MLB

Rafael Montero gives sparkling start, but offense lets Mets down

For one afternoon, Rafael Montero looked like he was worthy of the hype. Of course, the woeful Cubs likely had a lot to do with the best start of his young career.

Montero allowed just one earned run over 7 ¹/₃ innings and struck out six, yet was unable to register his first major league victory, as the Mets offense no-showed until he departed in the eighth.

Curtis Granderson’s run-scoring single in the home eighth got Montero off the hook, but closer Jenrry Mejia, pitching in a non-save situation in the ninth, served up an opposite field homer to Starlin Castro, as the Cubs prevailed, 2-1, in front of 27.938 at Citi Field Sunday afternoon.

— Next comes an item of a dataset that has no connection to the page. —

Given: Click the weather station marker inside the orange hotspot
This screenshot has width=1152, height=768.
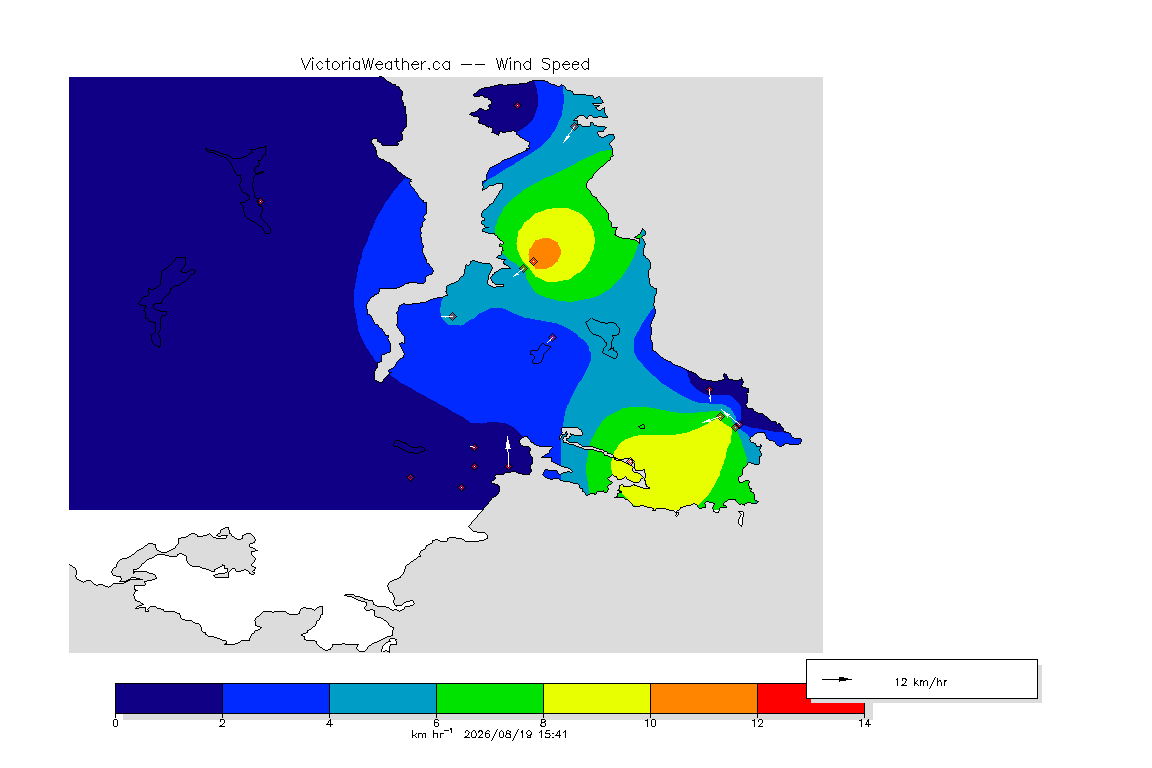Looking at the screenshot, I should [533, 262].
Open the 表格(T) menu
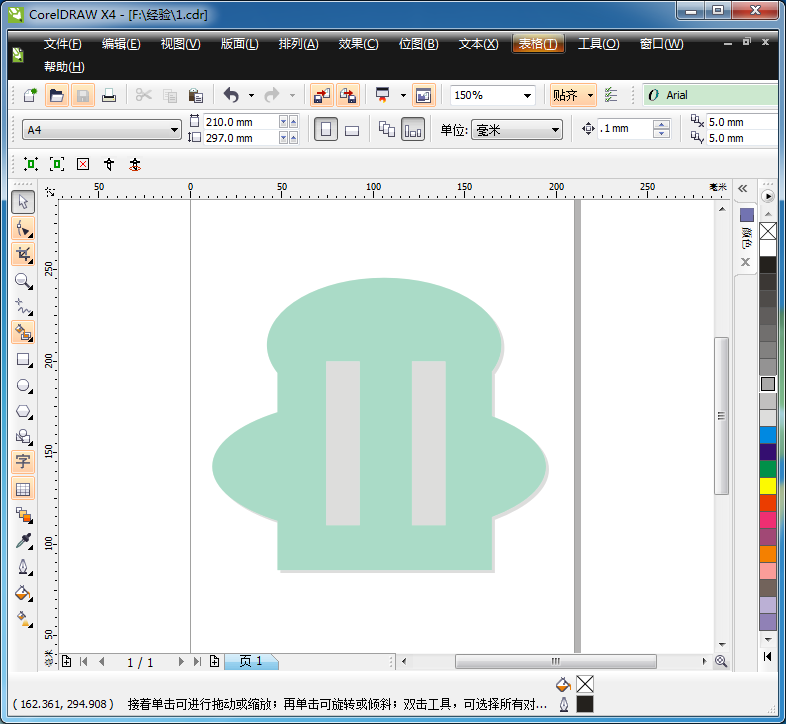The height and width of the screenshot is (724, 786). pyautogui.click(x=538, y=44)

“I made some adjustments in between starts,” the 23-year-old Montero, who allowed five runs in five innings against the Nationals on Tuesday, said through an interpreter. “It helped me put everything together.”

Mejia (5-6), who revealed last Sunday he has been bothered by a hernia that will need surgery at the end of the season, had now allowed runs in three of his last five outings. The first pitch he threw to Castro, the Cubs’ shortstop — reportedly a player the Mets have interest in to fill their hole on the left side of the infield — laced it over the wall down the right-field line for his 13th home run of the season.

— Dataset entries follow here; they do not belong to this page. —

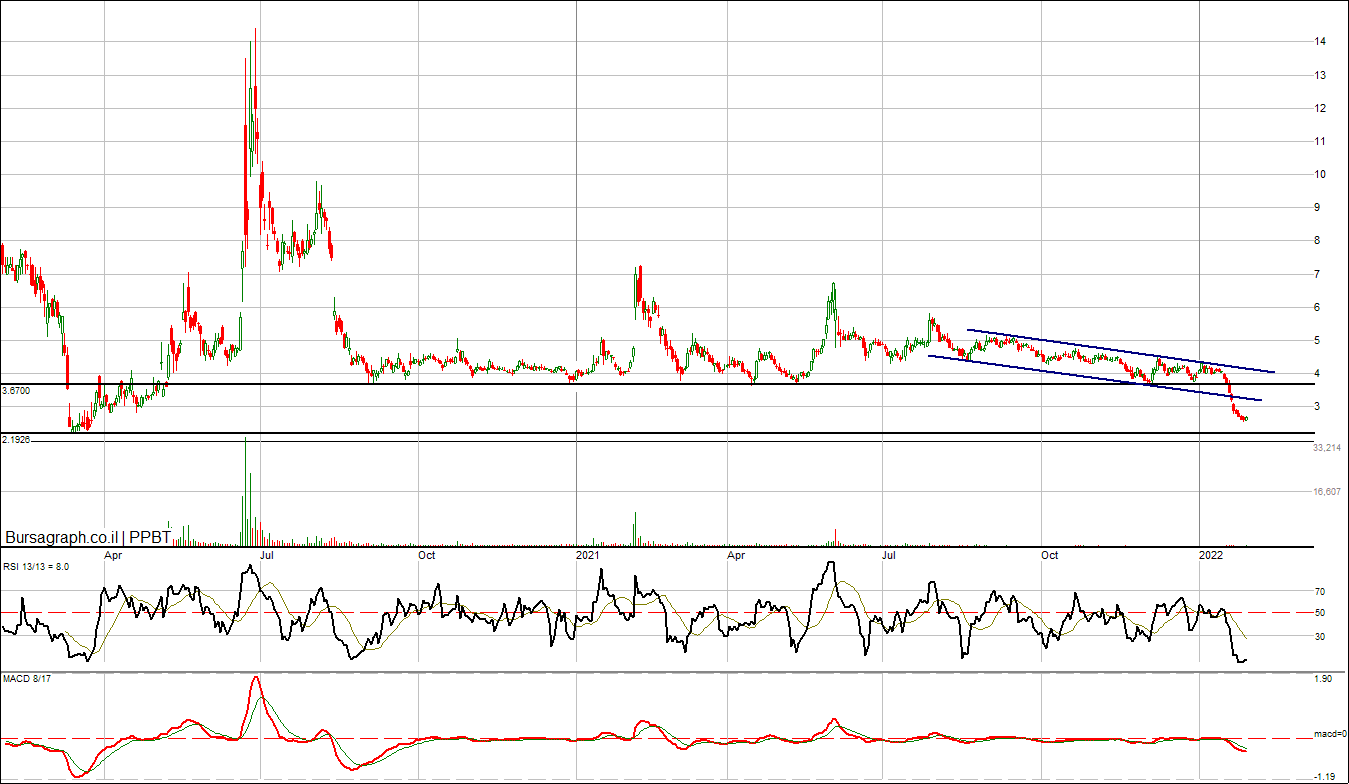Click the tallest green volume spike bar

click(x=245, y=490)
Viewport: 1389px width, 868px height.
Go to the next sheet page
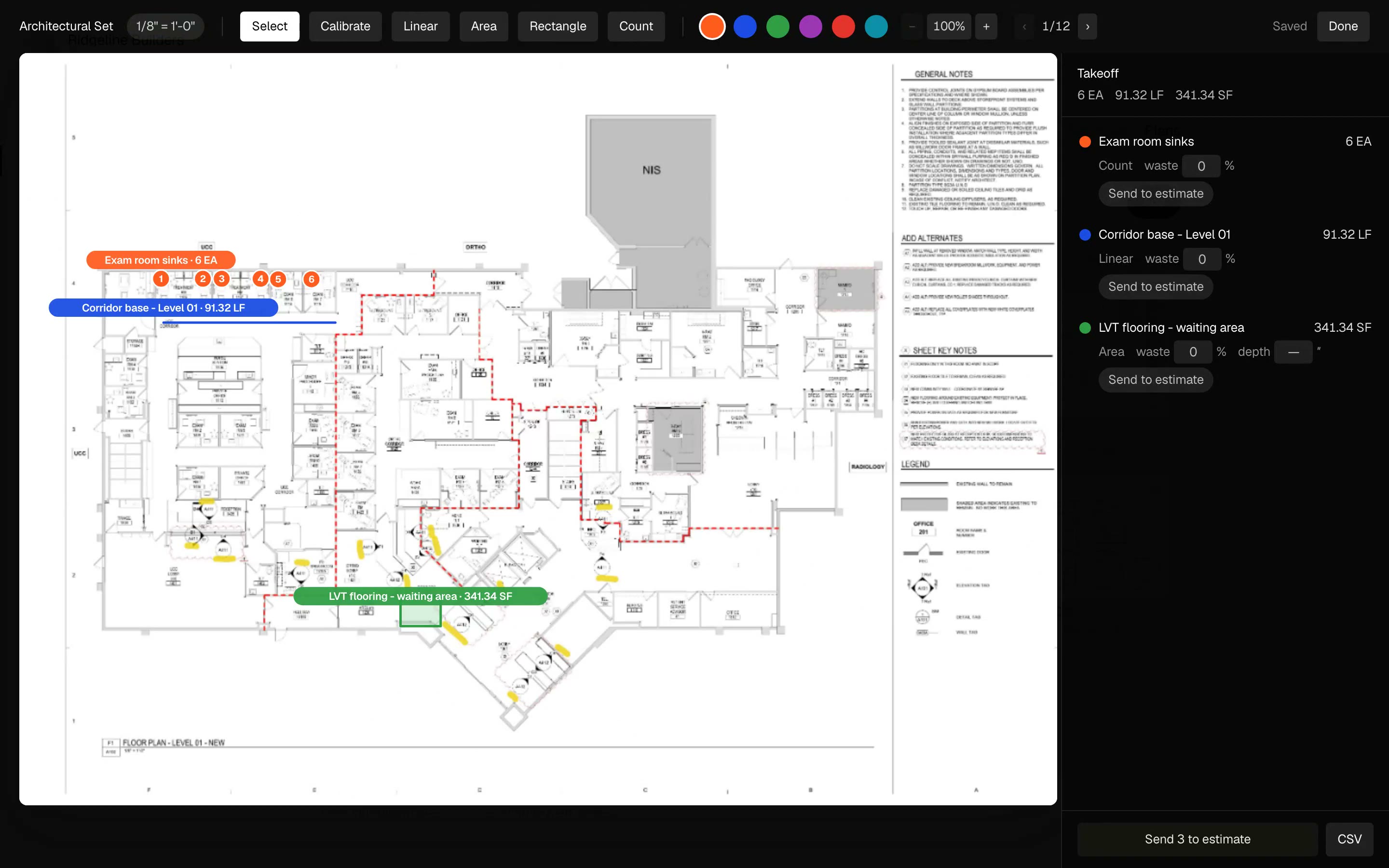1087,27
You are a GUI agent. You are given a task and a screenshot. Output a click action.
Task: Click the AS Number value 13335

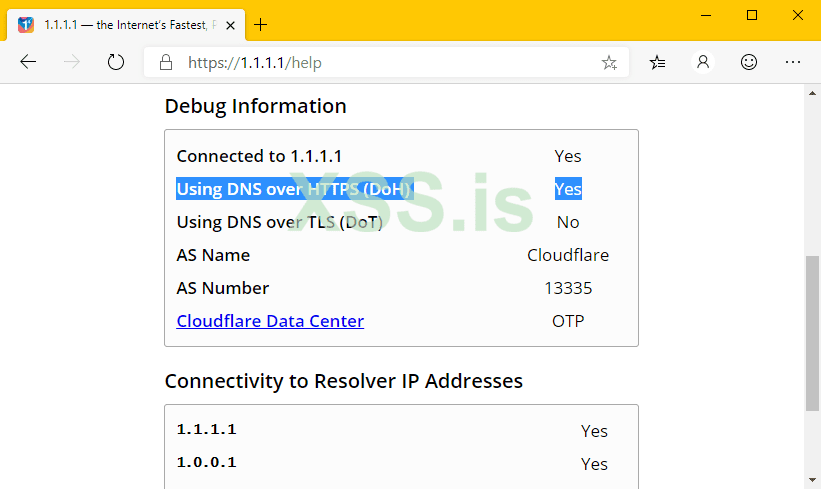click(568, 288)
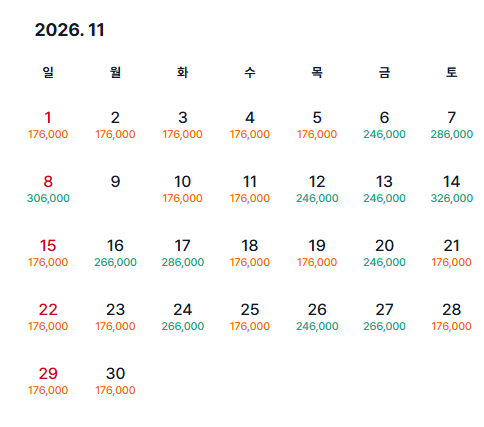Select date 16 priced 266,000
Screen dimensions: 484x427
click(115, 253)

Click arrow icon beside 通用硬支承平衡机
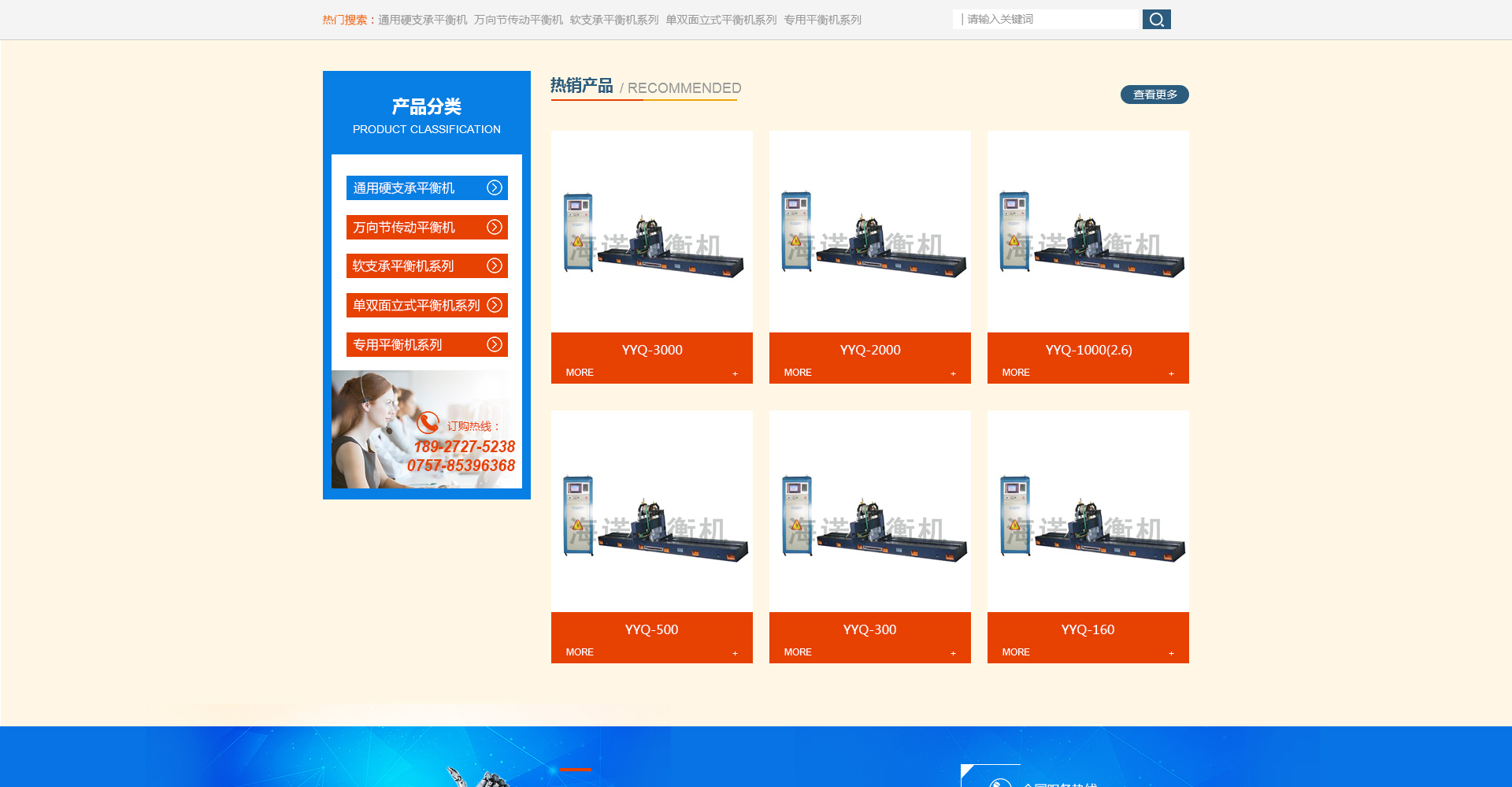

“I tried to throw outside,” said Mejia, who maintained the hernia hasn’t changed his mechanics or impacted his recent up-and-down results. “He got me.”

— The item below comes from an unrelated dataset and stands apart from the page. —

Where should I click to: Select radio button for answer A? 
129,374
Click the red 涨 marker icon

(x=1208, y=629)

It was likely Montero’s Mets swan song until September, as Jacob deGrom (right rotator cuff tendinitis) threw a bullpen session Sunday afternoon and reported no problems. If all goes well, deGrom is expected to reclaim his rotation spot Saturday in Los Angeles against the Dodgers and Montero will return to Triple-A Las Vegas.

“No matter what happens here in a few days, certainly he has to be real happy with the way he threw today and his confidence has to be pretty high,” Collins said.

Montero entered Sunday’s start with an ugly 0-3 record and unsightly 6.12 ERA at the major-league level, but the young righty was sharp, enjoying his best day with the Mets to date.

He was economical with his pitches (105, 65 for strikes), displayed solid command (two walks) and recorded three 1-2-3 innings. The Cubs, third to last in the National League in batting average — ahead of only the Mets and Padres — waved at his off-speed stuff much of the afternoon, particularly his darting changeup.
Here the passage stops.